Thought Bubble 2013: Pure Comics Culture

The odd thing is, the minimalist vibe of Allied London spoke to the overall ethos of the con. There's almost zero bullshit at Thought Bubble. It's a comic con as opposed to a ComicCon, so there's no one pushing a movie or a TV show, no endless lines (There are queues but it is the UK after all) and no social hierarchy whatsoever. There are just staff, creators and fans, and you can talk to whoever you want to. You just may have to wait in line a few minutes.

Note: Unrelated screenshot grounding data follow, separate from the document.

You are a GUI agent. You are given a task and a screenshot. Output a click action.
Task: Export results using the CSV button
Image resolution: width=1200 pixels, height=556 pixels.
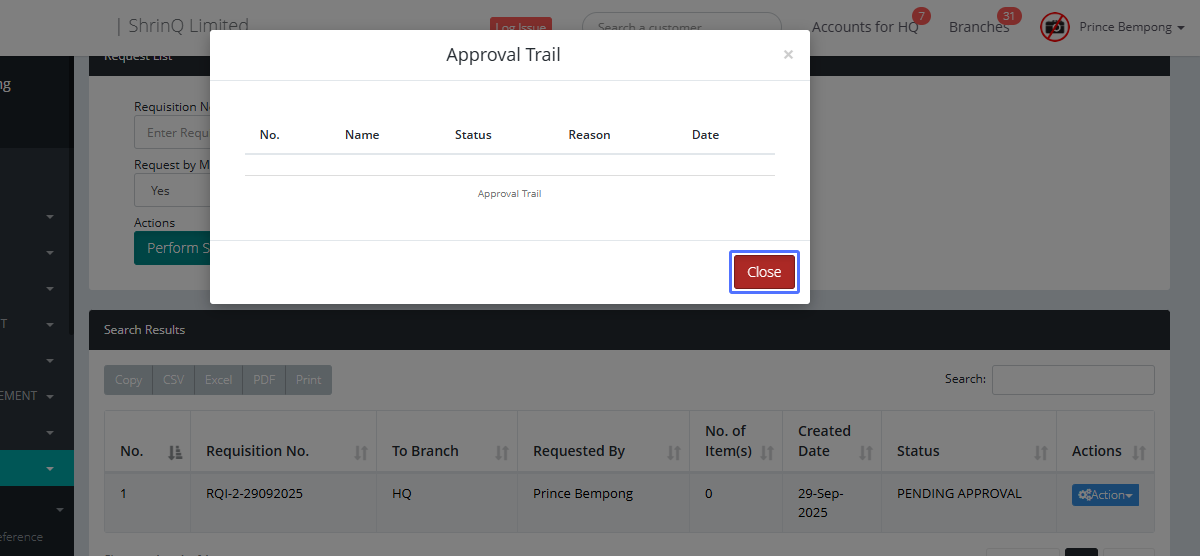point(174,380)
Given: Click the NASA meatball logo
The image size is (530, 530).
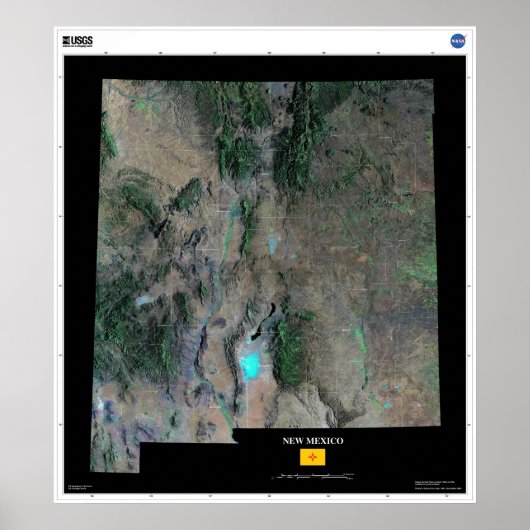Looking at the screenshot, I should click(458, 41).
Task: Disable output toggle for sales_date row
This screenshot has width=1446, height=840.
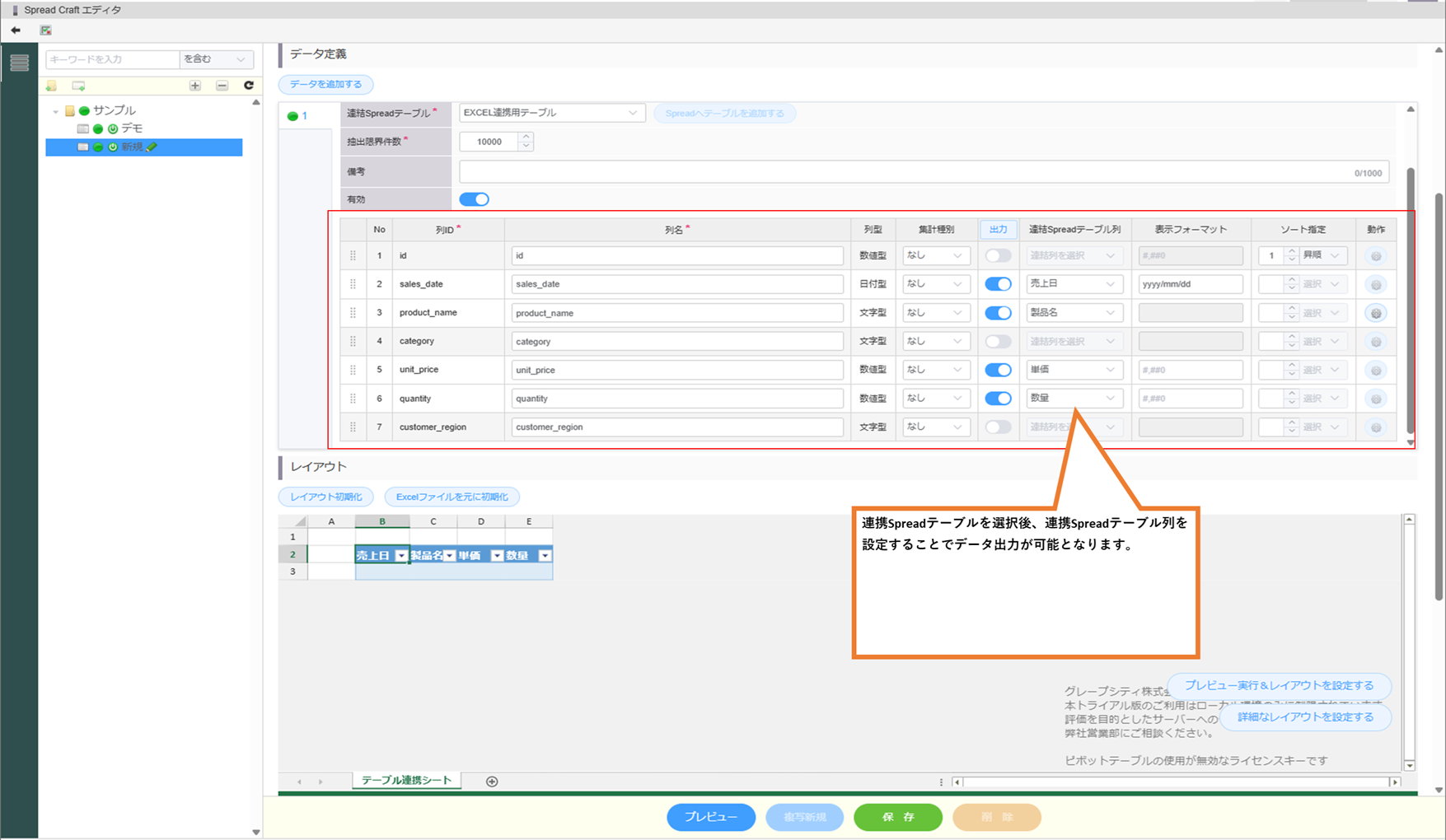Action: (998, 284)
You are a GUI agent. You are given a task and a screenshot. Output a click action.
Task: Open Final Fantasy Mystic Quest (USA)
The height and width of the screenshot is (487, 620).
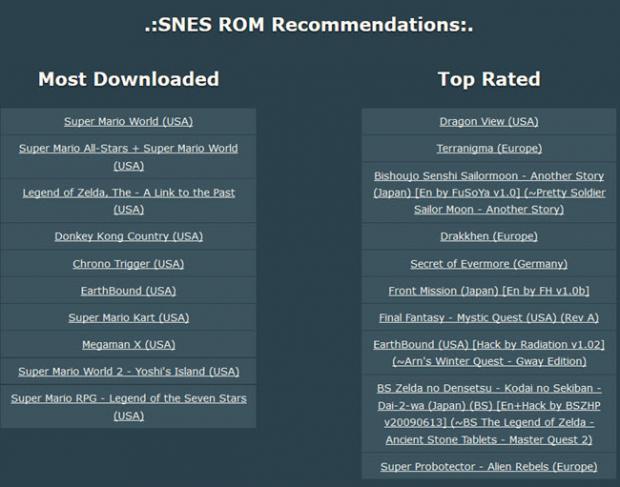click(x=489, y=318)
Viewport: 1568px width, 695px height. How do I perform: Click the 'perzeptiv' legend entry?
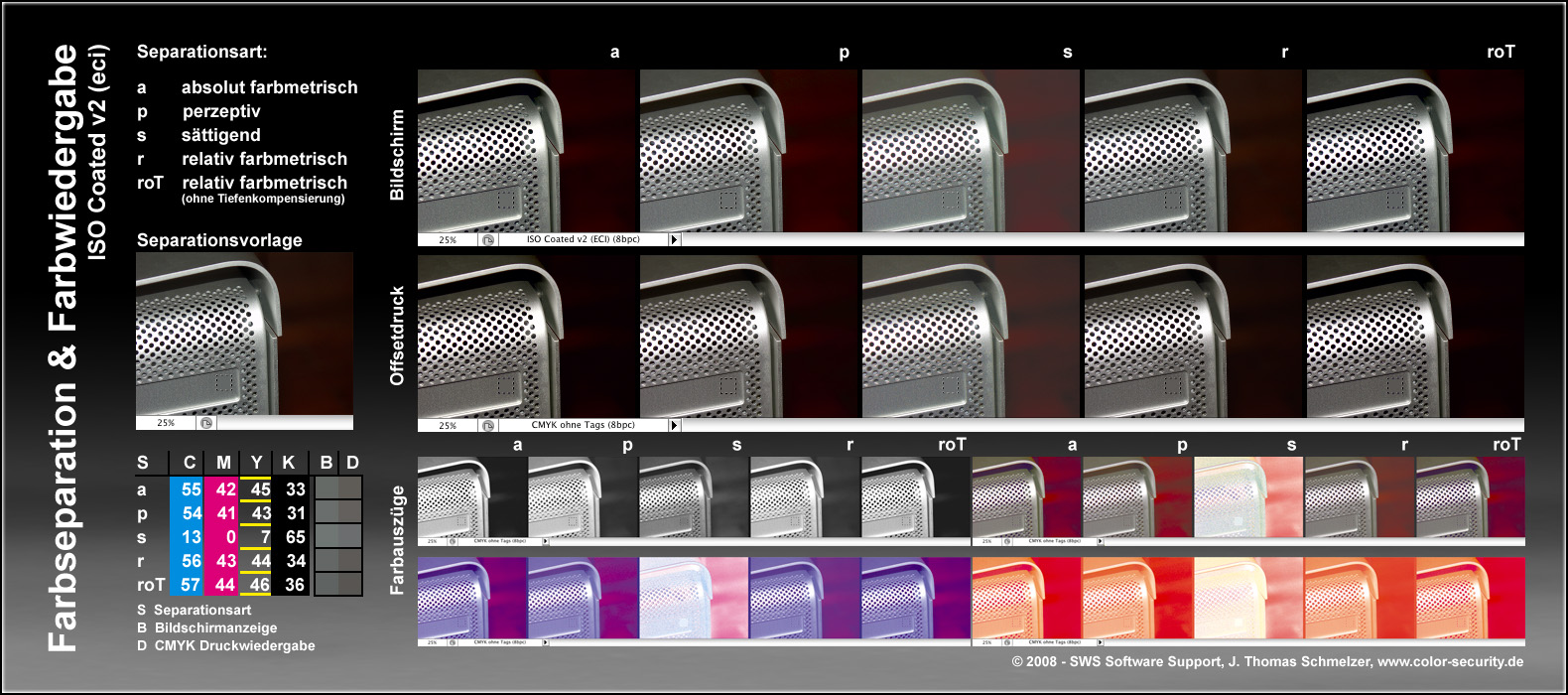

Thought Bubble 2013: Pure Comics Culture

That ease of access ran through the three social spaces in the con too.The tea shop on site (Called Tea Bubs, after the show's nickname) was a large room with a bar, some chairs and seemingly endless supplies of coffee and stew. It was packed constantly, as was the chill out lounge and panel room, called Speech Bubble (Again with the pun name win!).

Speech Bubble was one of the best panel spaces I've ever seen. It was, again, stripped down, a concrete hall with a wooden audience riser (Rather splendidly astroturfed in one spot to act as stairs) and a projection system for the panels. Without the usual hotel seating and constant background noise of people outside the room, it naturally focused the audience's attention on whatever was being said. Even better, the audience never dropped below 'mostly full', regardless of whether the panel was from a mainstream or indie group of creators.

But it's creators where Thought Bubble is at its best, and simplest. This is a show where there are no boundaries, where fans, indie and mainstream creators are all on the same level. New Dock Hall's tables showed this perfectly, with Image happily sharing aisle space with individual creators like Doug Braithwaite and David Hine, as well as smaller companies like Accent UK and Markosia. It was the same across every aisle, the simple act of showing up and getting a table placing you on the same level as everyone else in the room. There was no social hierarchy, nothing precious, just a concentrated hub of comic fans and creators having an extended conversation.

The show wasn't perfect, with the slower traffic in Allied London and the lines for the signing tables clogging the bottom of New Dock both problematic, but no show ever is and few shows are more welcoming. In fact, Thought Bubble is a perfect choice for someone looking to attend a con for the first time, it's friendly atmosphere and relaxed approach helping cure any set of pre-con nerves. It's also a perfect show for anyone wanting to get a sense of the comic industry as a whole. Indie creators, small press, mainstream and fans are all on site and all there for the same thing; comics. Like I said at the top of the article, it's a very pure show but it's also a hugely positive show, both creatively and in terms of seeing the industry as something to be proud of. A hugely inspiring weekend, and a perfect cure for the end of year blues, Thought Bubble is a highlight of the UK con circuit. Go in 2014, and prepare to be inspired.